Most Americans are aware that much of the West is suffering unrelenting drought, but they may not recognize how dramatically broader climatic shifts are affecting farmers’ and ranchers’ options for the future. Our country’s capacity to provide food security to its own citizens is being wounded by a wild bunch of climatic catastrophes that cannot healed by band-aid solutions.

Yields on arable lands managed by farmers, vintners, orchard keepers and stockmen are diminishing do to meager rainfall, empty reservoirs, scorching heat waves and wildfires. More than 173 million acres of rural lands west of the Mississippi are suffering unprecedented soil moisture deficits. Through Thanksgiving of this year, 1671 counties were experiencing moderate to severe drought, with 646 agricultural counties (38 percent) declared drought disaster areas. 
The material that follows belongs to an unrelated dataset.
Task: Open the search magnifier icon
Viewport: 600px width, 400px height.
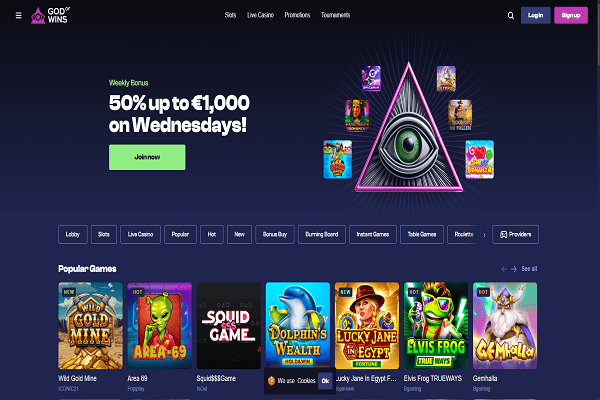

The federal government recently set aside an additional $700 million to help food producers with recent livestock losses and crop failures due to water scarcity. But this safety net is slowly unraveling. It hardly covers those most affected by the consequences of climate change other than drought. For example, the rationing of Colorado River water for irrigated farms in Nevada and Arizona was triggered by record-low levels in reservoirs, but some of the farms downstream received better-than-average rainfall this last year. They will not be eligible for drought disaster relief since lingering heatwaves and reduced snow pack far upstream were what triggered Tier 1 rationing in the Colorado basin. Similarly, farmers who rely on aquifers depleted by years of over-pumping can no longer irrigate water-hungry crops like alfalfa, and now suffer the consequences of their earlier imprudence.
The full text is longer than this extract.